The thing that melted cheese to make nachos, don’t remember even opening the box. Food processors were a big hit one year. Yep, we got one. I think it was used to make slaw, and that was it. We had a blender previously that was also a waste of kitchen counter space.

Then on one of my many health kicks we got a dehydrator. You stack thin sliced vegetables in trays and suck the life out of them, drying them into pieces of cardboard that taste like dirt. To the Salvation Army you go, dehydrator.

I loved my George Foreman grill. I actually wore out two of them, but don’t have one now. I wonder why.

Ice crushers are wonderful, but are built-in to refrigerators, so out you go ice crusher. Toaster ovens and microwaves are things I couldn’t get along without, well I could, but don’t want too.

Sometimes we long for our grandmother’s kitchen, not realizing how much time she spent feeding her offspring that were usually filthy from playing outside.

Now Grandma can pop a frozen pizza into the oven for 20 minutes, make little Johnny put down his computer game, and come get a slice of pepperoni while still in a daze. I think those grandma’s would have loved a George Foreman grill, or anything that ran on electricity, and she would have enjoyed electricity, too.

Now back to the Instant Pot. It’s definitely a time saver. But being retired, I’m not pushed for time, so that’s not a selling point for me. I’ve always liked to slow cook almost anything. The Brinkman grill that had two racks and a water pan was wonderful. We’d put a deer quarter on the bottom, laced with bacon, and a Boston butt or ham on the top, letting the hot grease soak the venison. Occasionally we’d throw in a few hickory chips into the charcoal box, and just feast on the aroma, till it was done.

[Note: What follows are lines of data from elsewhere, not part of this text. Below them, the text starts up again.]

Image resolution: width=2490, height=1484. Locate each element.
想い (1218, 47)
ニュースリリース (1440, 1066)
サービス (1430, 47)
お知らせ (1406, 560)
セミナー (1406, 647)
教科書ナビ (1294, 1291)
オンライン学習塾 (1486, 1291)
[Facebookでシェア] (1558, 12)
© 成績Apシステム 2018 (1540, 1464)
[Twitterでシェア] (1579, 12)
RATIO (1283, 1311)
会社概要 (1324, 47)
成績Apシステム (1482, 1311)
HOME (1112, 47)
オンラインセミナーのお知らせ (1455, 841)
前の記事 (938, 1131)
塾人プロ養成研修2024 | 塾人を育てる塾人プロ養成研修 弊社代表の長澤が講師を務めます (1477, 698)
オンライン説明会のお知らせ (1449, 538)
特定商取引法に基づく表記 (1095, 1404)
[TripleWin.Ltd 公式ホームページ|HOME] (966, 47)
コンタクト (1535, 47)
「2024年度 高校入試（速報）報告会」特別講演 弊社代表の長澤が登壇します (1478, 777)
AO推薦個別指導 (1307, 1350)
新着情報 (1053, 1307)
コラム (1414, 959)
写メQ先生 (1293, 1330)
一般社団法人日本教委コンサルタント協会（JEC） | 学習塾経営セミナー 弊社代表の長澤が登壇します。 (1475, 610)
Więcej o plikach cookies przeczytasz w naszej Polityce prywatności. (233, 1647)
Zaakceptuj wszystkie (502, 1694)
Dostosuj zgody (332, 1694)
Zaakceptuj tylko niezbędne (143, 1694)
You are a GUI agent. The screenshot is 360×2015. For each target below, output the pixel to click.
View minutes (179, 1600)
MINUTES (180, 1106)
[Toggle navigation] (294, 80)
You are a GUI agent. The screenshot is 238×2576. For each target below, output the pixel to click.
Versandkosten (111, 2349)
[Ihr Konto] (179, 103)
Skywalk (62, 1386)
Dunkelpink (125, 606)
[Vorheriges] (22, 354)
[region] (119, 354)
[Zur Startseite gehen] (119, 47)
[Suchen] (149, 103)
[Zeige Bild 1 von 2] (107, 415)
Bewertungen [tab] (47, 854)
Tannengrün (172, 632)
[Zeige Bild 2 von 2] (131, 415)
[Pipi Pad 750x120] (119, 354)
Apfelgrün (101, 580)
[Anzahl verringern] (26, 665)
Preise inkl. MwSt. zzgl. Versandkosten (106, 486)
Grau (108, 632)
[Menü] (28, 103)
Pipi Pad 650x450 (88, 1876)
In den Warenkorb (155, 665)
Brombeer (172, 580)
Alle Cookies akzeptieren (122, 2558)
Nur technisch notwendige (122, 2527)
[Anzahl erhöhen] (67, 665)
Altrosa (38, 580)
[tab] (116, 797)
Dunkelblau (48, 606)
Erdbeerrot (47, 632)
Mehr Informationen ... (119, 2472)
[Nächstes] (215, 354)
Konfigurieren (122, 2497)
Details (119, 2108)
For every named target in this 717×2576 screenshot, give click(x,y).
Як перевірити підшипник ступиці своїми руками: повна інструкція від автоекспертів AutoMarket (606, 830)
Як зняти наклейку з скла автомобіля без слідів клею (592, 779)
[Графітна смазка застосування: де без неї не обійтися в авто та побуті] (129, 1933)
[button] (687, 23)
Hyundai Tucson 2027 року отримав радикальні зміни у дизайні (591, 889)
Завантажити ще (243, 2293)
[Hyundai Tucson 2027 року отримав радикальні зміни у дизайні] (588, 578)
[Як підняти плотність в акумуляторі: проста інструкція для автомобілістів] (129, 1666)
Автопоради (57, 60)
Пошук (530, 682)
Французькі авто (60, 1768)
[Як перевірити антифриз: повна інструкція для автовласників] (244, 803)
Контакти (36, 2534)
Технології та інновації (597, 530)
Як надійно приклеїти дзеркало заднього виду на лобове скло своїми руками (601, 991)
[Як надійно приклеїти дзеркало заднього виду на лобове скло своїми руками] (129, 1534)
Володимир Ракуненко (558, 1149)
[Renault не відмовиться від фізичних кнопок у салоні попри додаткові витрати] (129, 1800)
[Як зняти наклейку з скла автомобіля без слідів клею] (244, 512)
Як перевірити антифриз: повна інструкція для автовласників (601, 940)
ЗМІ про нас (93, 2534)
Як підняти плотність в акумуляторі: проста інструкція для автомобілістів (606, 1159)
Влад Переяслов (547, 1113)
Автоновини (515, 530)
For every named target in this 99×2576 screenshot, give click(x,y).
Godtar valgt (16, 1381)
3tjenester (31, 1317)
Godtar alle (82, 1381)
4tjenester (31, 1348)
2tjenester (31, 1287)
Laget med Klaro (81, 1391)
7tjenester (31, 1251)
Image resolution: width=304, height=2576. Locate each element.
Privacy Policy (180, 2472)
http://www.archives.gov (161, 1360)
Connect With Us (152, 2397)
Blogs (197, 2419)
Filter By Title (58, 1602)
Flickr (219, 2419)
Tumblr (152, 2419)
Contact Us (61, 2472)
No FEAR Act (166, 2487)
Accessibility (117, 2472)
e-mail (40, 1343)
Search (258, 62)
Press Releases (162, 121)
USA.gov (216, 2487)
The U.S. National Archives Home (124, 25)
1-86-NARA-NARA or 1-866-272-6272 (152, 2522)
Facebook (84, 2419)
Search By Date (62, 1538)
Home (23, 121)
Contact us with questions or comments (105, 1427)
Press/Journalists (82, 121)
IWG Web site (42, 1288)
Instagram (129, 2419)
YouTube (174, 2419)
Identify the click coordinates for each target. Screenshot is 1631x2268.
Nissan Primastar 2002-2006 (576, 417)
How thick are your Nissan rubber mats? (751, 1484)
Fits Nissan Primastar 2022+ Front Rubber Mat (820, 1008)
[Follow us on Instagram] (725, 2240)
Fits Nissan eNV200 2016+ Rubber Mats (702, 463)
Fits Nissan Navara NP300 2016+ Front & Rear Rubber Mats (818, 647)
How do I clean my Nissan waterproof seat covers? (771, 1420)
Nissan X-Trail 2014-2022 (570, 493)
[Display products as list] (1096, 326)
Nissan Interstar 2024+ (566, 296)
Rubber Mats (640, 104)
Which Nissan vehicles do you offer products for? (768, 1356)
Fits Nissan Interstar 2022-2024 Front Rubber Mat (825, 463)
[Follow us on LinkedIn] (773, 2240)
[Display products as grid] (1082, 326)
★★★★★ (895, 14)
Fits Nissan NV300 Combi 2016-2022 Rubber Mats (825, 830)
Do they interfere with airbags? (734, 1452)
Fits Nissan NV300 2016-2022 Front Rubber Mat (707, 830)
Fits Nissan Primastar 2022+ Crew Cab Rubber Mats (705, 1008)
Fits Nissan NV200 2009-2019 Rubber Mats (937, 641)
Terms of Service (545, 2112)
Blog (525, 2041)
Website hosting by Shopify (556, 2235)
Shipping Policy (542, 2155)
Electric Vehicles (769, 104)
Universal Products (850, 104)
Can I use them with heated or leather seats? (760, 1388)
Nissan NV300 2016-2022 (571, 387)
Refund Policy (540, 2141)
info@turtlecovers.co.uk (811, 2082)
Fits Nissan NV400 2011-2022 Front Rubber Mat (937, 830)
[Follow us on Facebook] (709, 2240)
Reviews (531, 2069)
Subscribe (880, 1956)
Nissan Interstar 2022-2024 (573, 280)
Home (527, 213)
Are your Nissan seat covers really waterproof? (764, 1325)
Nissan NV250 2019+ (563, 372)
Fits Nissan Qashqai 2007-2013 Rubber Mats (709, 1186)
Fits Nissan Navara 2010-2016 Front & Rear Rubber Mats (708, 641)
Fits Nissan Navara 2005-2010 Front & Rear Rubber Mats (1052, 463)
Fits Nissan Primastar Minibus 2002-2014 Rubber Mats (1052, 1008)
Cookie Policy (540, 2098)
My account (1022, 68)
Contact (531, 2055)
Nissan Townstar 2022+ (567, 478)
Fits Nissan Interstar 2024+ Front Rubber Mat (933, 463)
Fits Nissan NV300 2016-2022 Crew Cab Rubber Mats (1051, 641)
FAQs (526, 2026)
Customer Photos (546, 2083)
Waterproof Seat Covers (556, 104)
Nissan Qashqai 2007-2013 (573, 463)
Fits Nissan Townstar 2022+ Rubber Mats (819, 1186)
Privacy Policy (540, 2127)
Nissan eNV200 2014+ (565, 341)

I’ve found two Facebook pages that are dedicated to the Instant Pot, and they are full of recipes. There’s one for short ribs, that I’m definitely going to try, and another for gumbo (I got addicted to Cajun fixing’s while visiting New Orleans in the Navy, and had two Cajun cooks on my ship).

But first, and probably this weekend, we’re going to find out if IP can cook butterbeans. If it can, we’ll move on. But if it can’t, in a cabinet it goes. In other words — the jury is still out.